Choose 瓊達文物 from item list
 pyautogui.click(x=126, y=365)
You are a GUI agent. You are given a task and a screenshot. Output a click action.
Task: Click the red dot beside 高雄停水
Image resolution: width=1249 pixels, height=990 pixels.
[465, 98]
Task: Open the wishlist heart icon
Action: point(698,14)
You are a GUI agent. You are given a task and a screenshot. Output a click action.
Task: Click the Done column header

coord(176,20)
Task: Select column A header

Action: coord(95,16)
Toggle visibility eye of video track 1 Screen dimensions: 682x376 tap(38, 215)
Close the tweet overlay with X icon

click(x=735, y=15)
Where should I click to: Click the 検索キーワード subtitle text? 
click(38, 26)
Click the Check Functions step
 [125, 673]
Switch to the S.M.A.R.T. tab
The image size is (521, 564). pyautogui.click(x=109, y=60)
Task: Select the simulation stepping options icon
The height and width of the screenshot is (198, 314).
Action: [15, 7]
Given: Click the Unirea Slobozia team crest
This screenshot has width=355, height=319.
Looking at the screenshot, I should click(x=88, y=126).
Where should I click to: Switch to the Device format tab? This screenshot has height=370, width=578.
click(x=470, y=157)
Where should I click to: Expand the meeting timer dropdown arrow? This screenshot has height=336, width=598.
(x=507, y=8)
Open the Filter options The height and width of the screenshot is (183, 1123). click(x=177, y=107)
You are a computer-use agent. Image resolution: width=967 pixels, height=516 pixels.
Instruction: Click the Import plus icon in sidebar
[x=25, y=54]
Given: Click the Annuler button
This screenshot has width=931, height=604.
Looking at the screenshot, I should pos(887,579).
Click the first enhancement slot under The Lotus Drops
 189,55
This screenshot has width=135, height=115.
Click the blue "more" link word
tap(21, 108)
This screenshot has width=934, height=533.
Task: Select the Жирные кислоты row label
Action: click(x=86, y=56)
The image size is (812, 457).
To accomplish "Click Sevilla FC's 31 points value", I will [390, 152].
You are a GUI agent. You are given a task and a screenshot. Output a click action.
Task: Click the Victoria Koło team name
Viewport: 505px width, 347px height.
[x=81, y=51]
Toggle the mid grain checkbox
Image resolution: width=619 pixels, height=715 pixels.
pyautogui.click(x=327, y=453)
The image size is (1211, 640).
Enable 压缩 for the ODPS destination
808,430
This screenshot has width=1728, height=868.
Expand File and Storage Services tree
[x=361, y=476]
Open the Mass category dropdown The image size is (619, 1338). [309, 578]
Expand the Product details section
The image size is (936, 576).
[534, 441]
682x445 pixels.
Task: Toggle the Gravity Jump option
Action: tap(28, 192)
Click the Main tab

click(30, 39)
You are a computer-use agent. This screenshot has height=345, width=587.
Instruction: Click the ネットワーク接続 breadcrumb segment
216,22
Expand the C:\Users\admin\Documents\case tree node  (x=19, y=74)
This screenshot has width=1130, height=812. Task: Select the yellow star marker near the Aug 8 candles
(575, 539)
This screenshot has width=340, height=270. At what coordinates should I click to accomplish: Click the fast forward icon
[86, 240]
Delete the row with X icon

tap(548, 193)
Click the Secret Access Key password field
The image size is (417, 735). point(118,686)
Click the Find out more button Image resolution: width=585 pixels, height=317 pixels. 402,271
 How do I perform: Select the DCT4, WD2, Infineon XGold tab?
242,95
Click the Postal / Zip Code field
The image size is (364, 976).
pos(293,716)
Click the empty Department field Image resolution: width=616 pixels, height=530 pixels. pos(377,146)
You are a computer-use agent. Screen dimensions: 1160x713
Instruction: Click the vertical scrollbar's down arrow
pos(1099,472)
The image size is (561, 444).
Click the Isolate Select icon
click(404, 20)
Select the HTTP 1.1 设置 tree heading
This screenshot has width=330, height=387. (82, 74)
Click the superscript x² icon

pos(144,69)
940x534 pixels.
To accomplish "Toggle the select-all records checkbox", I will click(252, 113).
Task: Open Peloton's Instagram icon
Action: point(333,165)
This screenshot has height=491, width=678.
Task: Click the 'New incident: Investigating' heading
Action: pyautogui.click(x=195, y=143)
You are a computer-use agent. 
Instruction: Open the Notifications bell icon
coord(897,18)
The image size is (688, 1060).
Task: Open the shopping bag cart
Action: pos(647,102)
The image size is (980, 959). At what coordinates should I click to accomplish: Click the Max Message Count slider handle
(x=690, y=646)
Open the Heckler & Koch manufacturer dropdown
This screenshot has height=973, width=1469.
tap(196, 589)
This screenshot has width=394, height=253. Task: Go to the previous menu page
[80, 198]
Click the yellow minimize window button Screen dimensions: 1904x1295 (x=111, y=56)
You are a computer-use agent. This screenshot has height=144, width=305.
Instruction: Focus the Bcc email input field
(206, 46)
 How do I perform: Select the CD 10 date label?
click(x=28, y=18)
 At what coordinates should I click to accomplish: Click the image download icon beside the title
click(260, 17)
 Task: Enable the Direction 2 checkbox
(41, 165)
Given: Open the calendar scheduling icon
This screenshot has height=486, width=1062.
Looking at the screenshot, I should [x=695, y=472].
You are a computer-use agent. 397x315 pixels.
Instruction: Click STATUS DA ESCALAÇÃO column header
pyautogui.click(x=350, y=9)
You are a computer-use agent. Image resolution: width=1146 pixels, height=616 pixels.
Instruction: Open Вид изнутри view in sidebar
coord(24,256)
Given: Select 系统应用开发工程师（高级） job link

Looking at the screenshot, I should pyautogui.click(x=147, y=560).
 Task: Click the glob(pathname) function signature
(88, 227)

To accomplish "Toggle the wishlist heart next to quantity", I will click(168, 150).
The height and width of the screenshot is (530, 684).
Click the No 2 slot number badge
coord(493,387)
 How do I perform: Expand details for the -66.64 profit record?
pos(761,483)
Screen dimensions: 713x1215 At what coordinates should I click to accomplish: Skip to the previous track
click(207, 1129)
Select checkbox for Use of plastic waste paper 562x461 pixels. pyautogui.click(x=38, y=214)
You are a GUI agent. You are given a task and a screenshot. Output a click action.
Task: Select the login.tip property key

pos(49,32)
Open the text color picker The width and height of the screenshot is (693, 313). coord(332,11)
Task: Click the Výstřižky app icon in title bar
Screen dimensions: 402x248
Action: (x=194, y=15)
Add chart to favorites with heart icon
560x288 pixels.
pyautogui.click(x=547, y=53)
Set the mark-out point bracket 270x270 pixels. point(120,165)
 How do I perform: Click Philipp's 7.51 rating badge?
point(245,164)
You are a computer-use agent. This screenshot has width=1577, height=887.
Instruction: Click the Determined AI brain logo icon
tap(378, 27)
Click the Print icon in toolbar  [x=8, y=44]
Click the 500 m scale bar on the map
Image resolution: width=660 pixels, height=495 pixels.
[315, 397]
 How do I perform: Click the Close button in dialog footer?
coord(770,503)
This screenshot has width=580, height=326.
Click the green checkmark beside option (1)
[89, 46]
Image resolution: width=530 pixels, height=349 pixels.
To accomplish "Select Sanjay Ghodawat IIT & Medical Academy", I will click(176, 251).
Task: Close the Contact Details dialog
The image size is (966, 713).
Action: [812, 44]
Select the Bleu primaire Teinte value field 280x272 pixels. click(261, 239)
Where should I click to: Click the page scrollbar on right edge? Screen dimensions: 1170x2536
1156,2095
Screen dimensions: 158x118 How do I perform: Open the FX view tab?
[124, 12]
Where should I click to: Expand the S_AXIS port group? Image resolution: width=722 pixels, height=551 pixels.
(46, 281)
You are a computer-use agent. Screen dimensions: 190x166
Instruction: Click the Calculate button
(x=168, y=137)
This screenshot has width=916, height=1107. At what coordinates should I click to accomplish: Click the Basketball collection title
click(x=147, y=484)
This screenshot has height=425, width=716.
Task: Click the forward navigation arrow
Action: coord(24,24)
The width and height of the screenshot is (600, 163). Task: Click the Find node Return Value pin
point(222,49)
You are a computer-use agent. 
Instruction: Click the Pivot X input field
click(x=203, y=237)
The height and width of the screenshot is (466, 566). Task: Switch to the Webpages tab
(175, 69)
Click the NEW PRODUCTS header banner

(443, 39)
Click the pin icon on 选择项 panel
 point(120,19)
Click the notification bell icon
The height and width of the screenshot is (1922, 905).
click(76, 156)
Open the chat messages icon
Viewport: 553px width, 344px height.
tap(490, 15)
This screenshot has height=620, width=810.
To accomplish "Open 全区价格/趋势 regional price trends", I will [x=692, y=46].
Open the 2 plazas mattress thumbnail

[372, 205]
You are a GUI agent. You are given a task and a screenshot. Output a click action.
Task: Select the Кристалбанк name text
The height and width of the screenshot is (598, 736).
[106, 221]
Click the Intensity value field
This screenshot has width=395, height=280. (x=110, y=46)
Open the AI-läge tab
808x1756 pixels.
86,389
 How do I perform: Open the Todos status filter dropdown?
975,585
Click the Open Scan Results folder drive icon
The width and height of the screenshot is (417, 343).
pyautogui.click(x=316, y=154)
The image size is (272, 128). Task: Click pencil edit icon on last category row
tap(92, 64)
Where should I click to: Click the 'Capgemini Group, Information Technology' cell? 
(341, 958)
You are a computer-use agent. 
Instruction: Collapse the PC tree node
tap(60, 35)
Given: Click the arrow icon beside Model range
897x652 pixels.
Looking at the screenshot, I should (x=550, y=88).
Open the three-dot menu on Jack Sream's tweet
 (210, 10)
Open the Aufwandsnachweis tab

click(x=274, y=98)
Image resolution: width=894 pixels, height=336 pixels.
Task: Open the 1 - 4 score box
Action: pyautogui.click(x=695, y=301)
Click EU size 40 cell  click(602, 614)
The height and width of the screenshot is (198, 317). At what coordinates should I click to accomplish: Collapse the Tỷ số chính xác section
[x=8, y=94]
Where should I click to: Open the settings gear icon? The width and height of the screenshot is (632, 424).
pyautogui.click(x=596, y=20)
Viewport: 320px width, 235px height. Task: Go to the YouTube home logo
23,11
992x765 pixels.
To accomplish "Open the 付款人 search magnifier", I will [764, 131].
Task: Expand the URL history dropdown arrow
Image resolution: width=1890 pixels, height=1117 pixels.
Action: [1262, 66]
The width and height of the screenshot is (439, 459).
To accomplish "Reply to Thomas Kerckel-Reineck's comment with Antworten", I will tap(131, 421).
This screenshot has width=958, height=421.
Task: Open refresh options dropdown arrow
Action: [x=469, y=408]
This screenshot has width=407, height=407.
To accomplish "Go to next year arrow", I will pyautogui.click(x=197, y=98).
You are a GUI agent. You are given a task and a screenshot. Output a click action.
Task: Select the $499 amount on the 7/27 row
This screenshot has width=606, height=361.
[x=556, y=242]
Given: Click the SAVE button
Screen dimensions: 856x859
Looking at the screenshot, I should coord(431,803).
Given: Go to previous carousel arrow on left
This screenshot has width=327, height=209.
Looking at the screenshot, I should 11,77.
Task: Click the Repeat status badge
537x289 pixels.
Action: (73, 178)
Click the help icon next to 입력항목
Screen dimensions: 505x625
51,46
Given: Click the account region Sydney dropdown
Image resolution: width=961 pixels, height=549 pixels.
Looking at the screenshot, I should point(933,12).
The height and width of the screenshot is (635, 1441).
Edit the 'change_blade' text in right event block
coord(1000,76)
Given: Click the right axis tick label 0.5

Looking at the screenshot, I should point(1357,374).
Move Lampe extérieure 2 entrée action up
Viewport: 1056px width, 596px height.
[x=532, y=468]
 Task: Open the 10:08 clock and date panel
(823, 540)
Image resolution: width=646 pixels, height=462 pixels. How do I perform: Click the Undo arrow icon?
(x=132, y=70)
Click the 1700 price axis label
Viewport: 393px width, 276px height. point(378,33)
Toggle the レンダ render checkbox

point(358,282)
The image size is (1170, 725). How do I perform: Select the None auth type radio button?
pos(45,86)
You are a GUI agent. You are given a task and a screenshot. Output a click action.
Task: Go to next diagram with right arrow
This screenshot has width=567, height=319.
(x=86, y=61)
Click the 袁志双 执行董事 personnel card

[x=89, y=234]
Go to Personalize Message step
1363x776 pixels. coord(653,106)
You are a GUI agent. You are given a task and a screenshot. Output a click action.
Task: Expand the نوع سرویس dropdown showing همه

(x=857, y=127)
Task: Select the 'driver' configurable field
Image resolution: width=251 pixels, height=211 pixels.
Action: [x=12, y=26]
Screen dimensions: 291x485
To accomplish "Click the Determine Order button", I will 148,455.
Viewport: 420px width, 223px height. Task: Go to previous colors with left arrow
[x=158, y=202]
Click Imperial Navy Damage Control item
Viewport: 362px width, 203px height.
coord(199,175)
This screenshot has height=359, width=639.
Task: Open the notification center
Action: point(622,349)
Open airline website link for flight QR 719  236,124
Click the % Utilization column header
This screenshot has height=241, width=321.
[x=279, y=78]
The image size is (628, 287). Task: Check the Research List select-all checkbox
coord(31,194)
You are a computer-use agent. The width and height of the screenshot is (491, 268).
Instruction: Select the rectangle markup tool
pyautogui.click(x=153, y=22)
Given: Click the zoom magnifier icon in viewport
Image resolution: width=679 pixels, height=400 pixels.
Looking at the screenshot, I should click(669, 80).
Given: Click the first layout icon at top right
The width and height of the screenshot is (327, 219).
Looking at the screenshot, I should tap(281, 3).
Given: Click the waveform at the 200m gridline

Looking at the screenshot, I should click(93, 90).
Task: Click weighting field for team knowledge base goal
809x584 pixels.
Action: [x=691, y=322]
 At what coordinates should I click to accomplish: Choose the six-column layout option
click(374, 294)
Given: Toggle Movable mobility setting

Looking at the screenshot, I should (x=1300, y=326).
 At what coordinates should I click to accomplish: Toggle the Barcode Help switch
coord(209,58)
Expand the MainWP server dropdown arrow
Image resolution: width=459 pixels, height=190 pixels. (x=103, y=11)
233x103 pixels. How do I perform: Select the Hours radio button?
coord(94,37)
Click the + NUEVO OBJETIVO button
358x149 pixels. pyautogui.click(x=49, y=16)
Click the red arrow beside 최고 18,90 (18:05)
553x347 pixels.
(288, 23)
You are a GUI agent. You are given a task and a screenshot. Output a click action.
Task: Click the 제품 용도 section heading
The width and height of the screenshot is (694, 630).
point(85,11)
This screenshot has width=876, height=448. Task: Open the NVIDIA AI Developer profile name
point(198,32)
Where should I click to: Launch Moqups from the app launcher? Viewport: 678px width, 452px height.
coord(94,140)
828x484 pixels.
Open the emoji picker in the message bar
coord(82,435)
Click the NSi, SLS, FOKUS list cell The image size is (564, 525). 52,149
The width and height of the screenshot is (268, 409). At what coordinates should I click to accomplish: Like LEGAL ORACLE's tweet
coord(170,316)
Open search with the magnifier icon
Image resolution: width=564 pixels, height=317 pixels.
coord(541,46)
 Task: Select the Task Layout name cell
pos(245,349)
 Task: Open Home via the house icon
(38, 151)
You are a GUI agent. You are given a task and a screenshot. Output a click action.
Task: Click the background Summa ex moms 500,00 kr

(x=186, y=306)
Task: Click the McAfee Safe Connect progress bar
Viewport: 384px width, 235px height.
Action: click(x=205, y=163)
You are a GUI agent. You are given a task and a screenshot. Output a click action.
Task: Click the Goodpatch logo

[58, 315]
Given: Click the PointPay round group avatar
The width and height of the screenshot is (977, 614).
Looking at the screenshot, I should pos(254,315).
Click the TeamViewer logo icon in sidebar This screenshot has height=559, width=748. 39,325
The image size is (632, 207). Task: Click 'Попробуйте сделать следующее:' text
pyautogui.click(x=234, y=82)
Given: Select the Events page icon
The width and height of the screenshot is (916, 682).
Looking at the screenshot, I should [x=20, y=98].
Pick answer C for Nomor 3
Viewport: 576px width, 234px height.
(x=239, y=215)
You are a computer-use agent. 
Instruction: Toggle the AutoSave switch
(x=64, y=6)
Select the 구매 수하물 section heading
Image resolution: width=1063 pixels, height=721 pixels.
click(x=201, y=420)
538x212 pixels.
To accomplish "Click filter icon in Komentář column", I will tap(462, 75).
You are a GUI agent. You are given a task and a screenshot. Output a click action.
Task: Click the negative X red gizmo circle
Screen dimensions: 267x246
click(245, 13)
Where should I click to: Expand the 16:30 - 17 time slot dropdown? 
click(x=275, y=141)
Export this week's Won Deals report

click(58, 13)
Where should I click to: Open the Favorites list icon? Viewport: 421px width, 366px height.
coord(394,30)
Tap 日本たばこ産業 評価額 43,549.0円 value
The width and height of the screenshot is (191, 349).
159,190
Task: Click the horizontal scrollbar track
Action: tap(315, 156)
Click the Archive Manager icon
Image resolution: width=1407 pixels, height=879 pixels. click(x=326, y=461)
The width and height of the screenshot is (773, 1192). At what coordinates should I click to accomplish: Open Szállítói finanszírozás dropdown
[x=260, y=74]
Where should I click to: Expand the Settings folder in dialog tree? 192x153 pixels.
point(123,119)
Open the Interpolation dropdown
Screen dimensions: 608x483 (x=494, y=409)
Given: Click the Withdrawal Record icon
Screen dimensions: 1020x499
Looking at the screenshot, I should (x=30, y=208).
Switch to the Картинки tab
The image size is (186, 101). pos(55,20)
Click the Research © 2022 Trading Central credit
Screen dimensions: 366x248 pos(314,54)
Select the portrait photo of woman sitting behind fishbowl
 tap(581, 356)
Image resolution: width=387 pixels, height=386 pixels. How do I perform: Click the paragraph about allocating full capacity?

● Work task
Restate exactly, and only, the line containing "Click the Research" together with all lines after it to the end of the material.

● Response to the exercise
Click the Research © 2022 Trading Central credit
Screen dimensions: 366x248 pos(314,54)
Select the portrait photo of woman sitting behind fishbowl
 tap(581, 356)
Image resolution: width=387 pixels, height=386 pixels. How do I perform: Click the paragraph about allocating full capacity?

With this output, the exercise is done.